I know I'm not so far north and/or west as the folks you mentioned, but northwest enough that I don't live in an area with any Civil War history attached to it. My mom and her family grew up in Oklahoma, and I have a lot of ancestors from the South. I grew up at least hearing about that era a lot, and I've always been interested in it.
I don't think it ever could hold the same meaning for me as it does for you or others who are literally surrounded by memorials and battle sites and museums and just the Southern life in general. But for me, there's definitely a fascination with it all, a certain sentimental feeling about it. There's a tragic romance about it, for me. I'm sure a part of that is due to having watched/read Gone With the Wind (though reading it is such an entirely different experience than watching the film- the film is good, but the book is excellent and far more detailed about the war itself rather than Scarlett's screwed up love life). Another good book is The Widow of the South (which reminds me I should read that again). Anyway, my point is, my view of the Civil War is probably skewed, and I admit I don't know a whole lot about it, but it's definitely interesting and important to me.
When I was 17, I went on vacation with my mom, aunt, and grandma- we drove from here to Georgia and South Carolina and visited some of the old plantations and cemeteries and Fort Sumter and...I dunno, a heck of a lot of places connected to that time period and the war. It was a really amazing opportunity, I recognized that even as a teenager, and I'd love to go back and have more time to just see everything. To me, everything east and south of Kansas is like a fairy tale world...the land itself, the veil of green on everything, the history, the homes...I'm in love with it.
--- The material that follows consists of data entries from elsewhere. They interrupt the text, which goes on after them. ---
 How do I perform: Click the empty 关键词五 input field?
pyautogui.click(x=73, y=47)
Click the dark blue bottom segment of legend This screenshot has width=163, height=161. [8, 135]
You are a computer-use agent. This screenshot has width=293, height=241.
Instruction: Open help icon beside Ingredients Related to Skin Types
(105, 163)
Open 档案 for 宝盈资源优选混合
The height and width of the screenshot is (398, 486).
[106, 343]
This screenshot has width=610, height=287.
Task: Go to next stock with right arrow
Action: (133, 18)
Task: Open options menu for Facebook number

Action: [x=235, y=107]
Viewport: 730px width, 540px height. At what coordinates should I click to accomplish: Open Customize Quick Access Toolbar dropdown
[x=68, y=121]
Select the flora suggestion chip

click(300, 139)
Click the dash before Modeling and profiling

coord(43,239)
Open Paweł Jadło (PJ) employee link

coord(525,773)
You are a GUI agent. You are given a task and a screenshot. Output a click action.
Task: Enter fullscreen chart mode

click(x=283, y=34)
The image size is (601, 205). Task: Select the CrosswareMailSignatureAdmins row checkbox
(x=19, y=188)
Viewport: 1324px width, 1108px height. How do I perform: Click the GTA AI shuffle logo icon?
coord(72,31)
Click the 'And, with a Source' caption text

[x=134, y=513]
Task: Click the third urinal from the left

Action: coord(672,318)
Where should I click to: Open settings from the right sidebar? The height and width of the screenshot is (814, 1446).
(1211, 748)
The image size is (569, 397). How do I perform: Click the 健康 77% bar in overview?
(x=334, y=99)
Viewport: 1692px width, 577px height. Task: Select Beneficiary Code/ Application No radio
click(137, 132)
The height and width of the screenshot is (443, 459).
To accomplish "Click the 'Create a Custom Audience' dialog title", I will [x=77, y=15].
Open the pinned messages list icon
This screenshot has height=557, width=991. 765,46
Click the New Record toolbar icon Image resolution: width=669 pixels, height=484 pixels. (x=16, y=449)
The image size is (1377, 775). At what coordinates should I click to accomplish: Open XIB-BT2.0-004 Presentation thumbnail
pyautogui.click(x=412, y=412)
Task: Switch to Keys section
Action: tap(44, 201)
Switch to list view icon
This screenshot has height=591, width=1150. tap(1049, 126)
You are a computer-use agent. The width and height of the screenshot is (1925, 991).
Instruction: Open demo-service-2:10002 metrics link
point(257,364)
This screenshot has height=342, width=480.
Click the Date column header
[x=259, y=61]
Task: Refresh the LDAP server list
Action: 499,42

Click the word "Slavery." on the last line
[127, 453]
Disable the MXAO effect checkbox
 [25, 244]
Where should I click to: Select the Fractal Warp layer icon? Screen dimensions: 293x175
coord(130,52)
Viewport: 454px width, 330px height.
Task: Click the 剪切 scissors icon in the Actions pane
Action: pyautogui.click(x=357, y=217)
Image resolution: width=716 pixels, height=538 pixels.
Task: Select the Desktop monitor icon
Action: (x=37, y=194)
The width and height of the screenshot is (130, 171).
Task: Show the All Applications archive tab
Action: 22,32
There's just something awe-inspiring about standing in a place where men fought and died for what they believed in, something tragic about seeing slave cabins all lined up out of sight of the mansion on a plantation, something mystical about being surrounded by giant oaks and magnolias draped with Spanish moss and imagining a farewell scene between a soldier and a Southern belle in her hoopskirts (that might be Gone With the Wind getting to me again...).
Um...so...short answer: Yes, it holds meaning to some people over this way.